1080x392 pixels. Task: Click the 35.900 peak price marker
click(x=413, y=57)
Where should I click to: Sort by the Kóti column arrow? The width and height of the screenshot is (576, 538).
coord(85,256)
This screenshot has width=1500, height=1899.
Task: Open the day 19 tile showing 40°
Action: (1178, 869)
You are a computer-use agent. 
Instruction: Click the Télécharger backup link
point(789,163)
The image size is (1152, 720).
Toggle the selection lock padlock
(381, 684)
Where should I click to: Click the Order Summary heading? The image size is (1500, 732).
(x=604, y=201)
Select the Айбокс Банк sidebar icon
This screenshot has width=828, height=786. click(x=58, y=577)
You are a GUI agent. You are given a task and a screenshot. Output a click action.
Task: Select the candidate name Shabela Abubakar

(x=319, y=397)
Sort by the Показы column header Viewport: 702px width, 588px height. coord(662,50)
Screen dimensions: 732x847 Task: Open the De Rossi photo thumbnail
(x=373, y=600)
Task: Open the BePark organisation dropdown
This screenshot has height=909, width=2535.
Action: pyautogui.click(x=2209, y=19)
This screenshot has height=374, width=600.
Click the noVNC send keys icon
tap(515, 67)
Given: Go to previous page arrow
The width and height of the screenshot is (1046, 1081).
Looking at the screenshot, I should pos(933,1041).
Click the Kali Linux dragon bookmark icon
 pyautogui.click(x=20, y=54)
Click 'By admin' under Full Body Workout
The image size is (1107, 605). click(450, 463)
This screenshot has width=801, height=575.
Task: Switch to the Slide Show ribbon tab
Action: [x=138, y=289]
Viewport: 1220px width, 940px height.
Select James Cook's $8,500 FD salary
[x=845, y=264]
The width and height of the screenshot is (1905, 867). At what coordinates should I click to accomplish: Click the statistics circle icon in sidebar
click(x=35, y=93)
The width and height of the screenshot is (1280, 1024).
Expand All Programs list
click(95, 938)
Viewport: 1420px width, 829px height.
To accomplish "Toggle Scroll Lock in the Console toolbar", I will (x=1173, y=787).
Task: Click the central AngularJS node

▸ ASSIGNED TASK: Repeat verbatim the opening run of entries, ending with the line that contains "You are a computer-use agent.".

▸ WORKED SOLUTION:
1080x392 pixels. Task: Click the 35.900 peak price marker
click(x=413, y=57)
Where should I click to: Sort by the Kóti column arrow? The width and height of the screenshot is (576, 538).
coord(85,256)
This screenshot has width=1500, height=1899.
Task: Open the day 19 tile showing 40°
Action: (1178, 869)
You are a computer-use agent. 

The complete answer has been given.